Is this possible? OnTriggerEnter with a delay that affects the color of an gameObject.
Hello,
I'm not sure if I understand what's going wrong with my script or if what I'm trying to do is even possible. Sorry for the messy script I was trying a few things i thought would fix it.
Basically I want the gameObject that is detected during OnTriggerEnter to change color after a certain amount of time. However and I believe it has something to do with Collider part of OnTriggerEnter; the script errors out saying line 39 in fixedupdate has null reference. meatCollision.gameObject.GetComponent().material.color = mycolor;
using System.Collections;
using System.Collections.Generic;
using UnityEngine;
public class GrillFunction : MonoBehaviour
{
public Color mycolor;
private bool trigger;
public float cookTime;
private Collider meatCollision;
public void Start()
{
meatCollision = null;
}
public void OnTriggerEnter(Collider meatCollision)
{
if (meatCollision.CompareTag("RawMeat"))
{
Debug.Log("This is Raw meat" + meatCollision.name);
StartCoroutine(Example());
}
}
private void FixedUpdate()
{
if (trigger == true)
{
Debug.Log("It became true for fixed update");
meatCollision.gameObject.GetComponent<Renderer>().material.color = mycolor;
}
}
IEnumerator Example()
{
trigger = false;
yield return new WaitForSeconds(cookTime);
trigger = true;
Debug.Log(trigger);
}
}
I believe my issue revolves around OnTriggerEnter collider not being available outside the function because the color changes when the code is inside the function but never outside. Any help would be greatly appreciated. Sorry if I missed any information
Thanks.
and why FixedUpdate? no physics are involved and I thought fixedUpdate was more "expensive" than a simple Update. and I am wondering what you drag into the public variable of "mycolor". sorry , more questions than answers.
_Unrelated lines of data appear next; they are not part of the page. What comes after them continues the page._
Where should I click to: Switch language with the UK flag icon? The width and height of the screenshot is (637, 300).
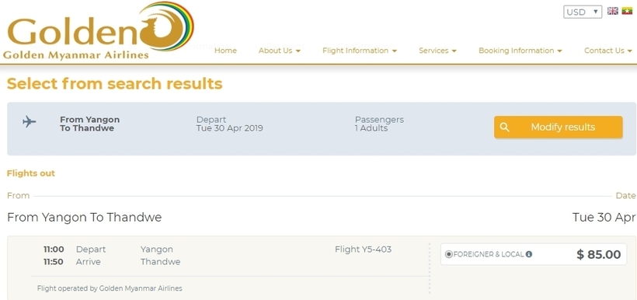point(613,11)
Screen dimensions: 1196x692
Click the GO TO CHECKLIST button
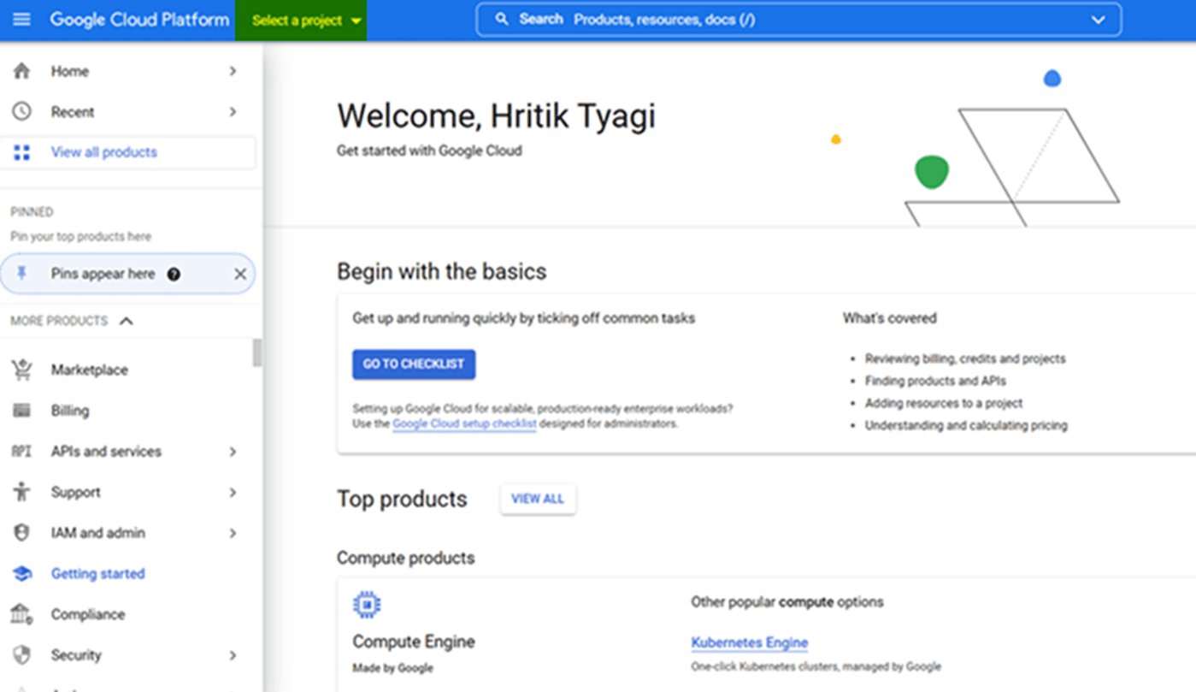click(x=413, y=364)
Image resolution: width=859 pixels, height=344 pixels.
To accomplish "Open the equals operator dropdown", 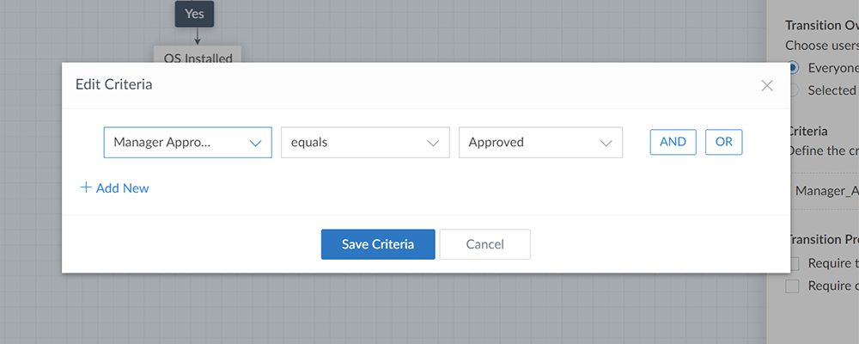I will tap(365, 143).
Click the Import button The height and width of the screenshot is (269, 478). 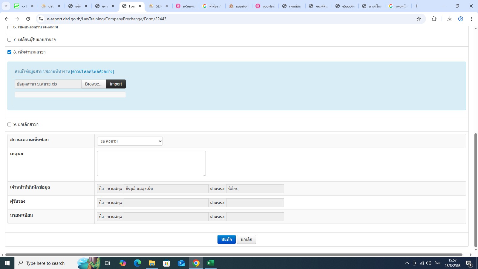pyautogui.click(x=116, y=84)
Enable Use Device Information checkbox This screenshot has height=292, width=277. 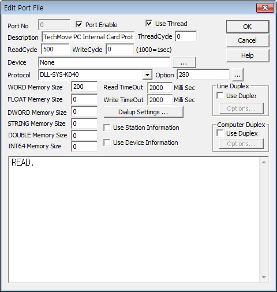(107, 143)
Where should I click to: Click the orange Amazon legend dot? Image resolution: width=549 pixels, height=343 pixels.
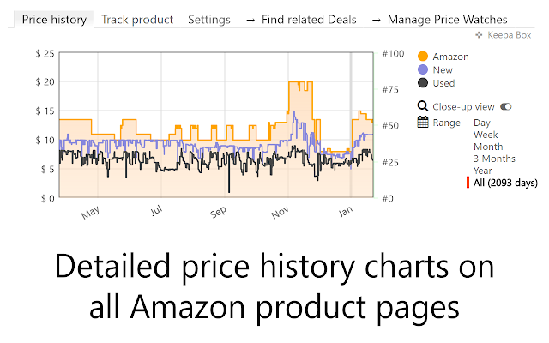point(423,57)
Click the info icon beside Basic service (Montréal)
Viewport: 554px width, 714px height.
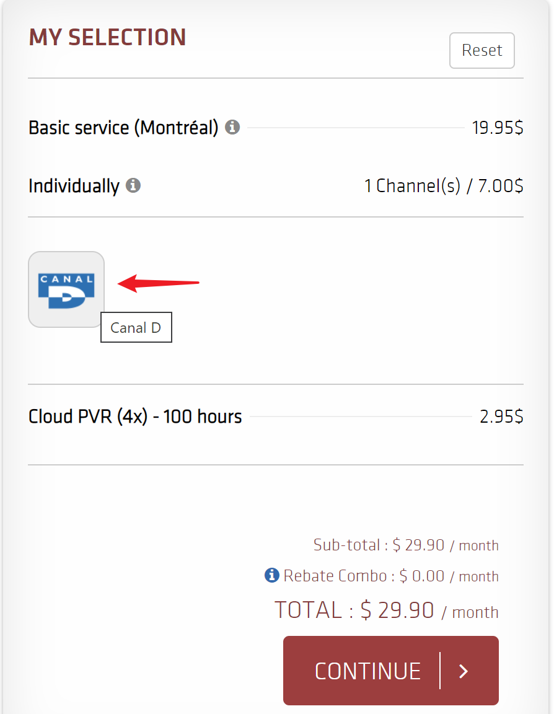[232, 127]
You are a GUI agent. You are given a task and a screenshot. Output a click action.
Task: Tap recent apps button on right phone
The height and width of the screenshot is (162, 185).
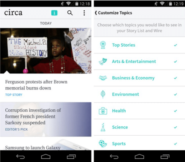[x=165, y=157]
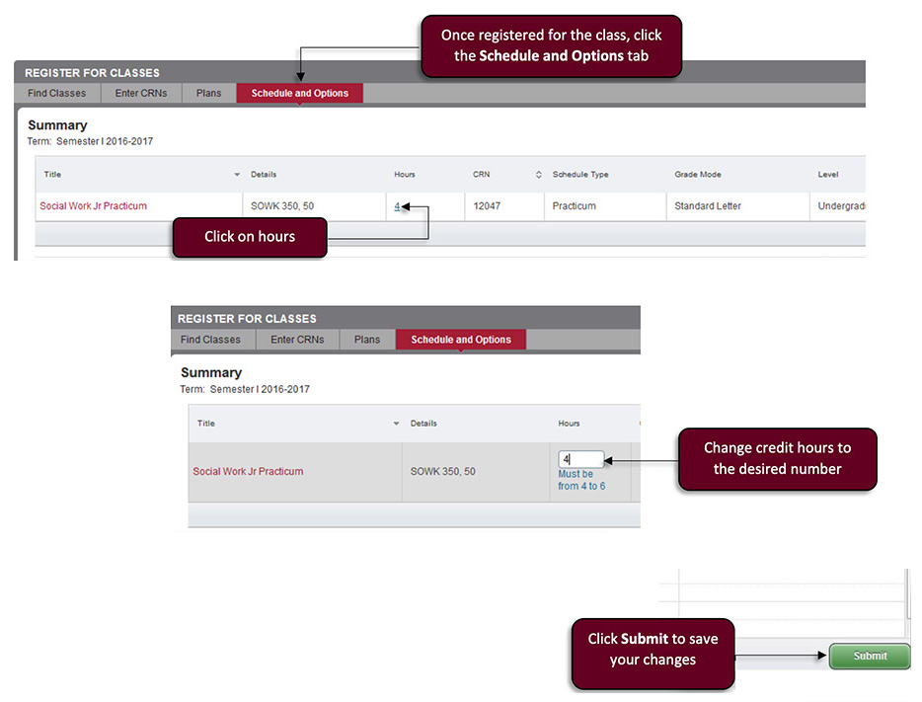Switch to the Find Classes tab
922x702 pixels.
(56, 92)
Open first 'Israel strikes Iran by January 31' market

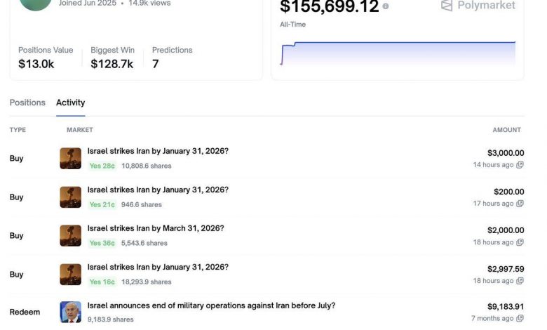tap(158, 151)
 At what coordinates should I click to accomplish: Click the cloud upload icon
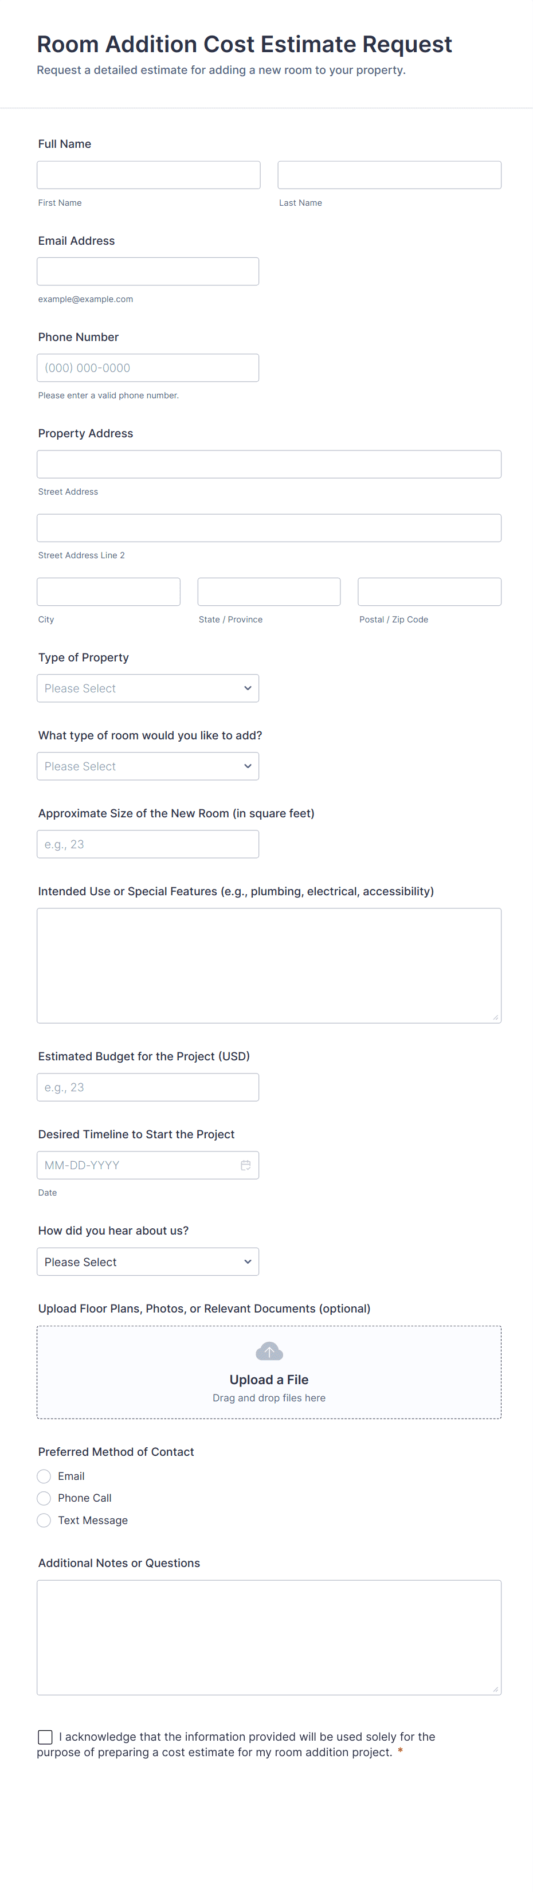pyautogui.click(x=269, y=1351)
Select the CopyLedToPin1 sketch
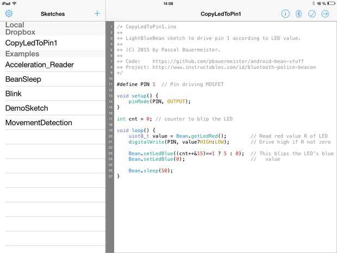This screenshot has width=337, height=253. click(x=32, y=43)
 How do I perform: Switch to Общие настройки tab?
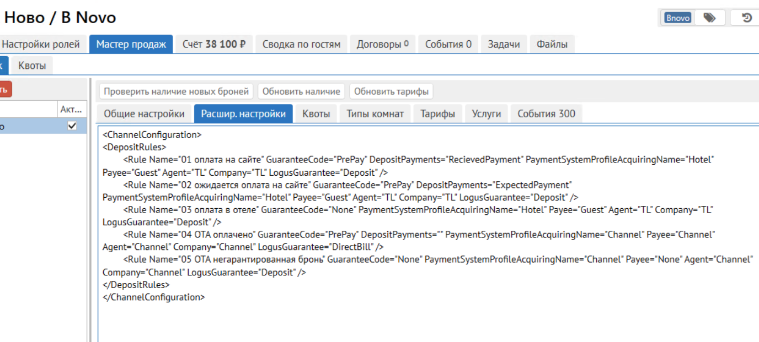(145, 114)
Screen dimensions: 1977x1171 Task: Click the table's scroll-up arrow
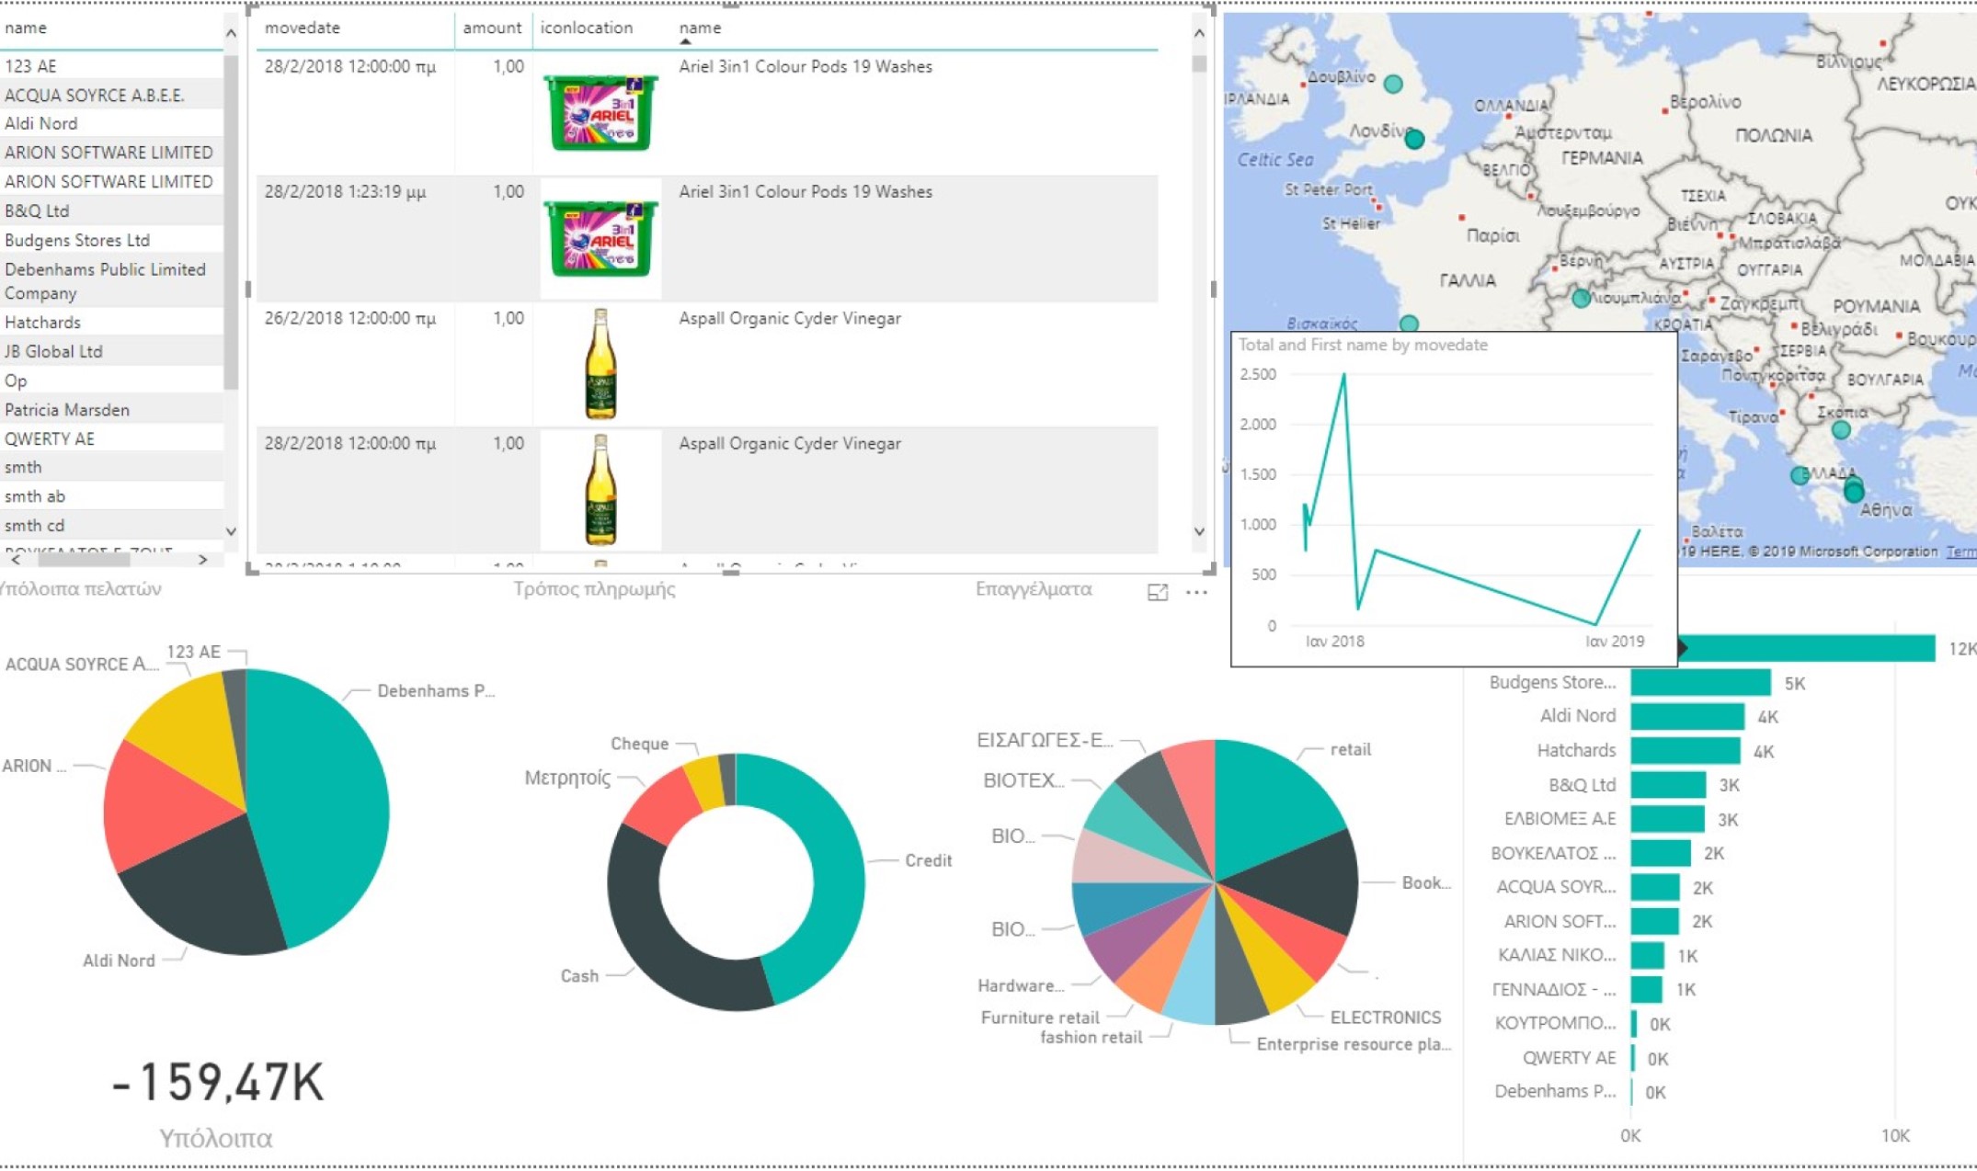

I do a few color changes and they don't seem as efficient as your script. Them again, $$anonymous$$e work, but.....................bad code
Answer by dakshesh1010 · Apr 26, 2018 at 06:23 AM
The private meatCollision variable is always null in your case. When you call that in FixedUpdate, it still remains null. The meatCollision inside the OnTriggerEnter is just the argument you are passing, which is local to that function. You might want to assign the global meatCollision at this point. I would recommend changing the argument's name in OnTriggerEnter and assign meatCollision with the value of the argument in case it has the desired tag. Your code should look something like this:
public void OnTriggerEnter(Collider other)
{
if (other.CompareTag("RawMeat"))
{
//Debug.Log("This is Raw meat" + meatCollision.name);
meatCollision = other;
StartCoroutine(Example());
}
}
Now when in FixedUpdate, when you change it's color, it will not throw Null exception.
Awesome answer. $$anonymous$$akes much more sense as I was thinking once it collided, 'other' was now set as the object it collided with. Thank you for your answer. I was overthinking it for sure.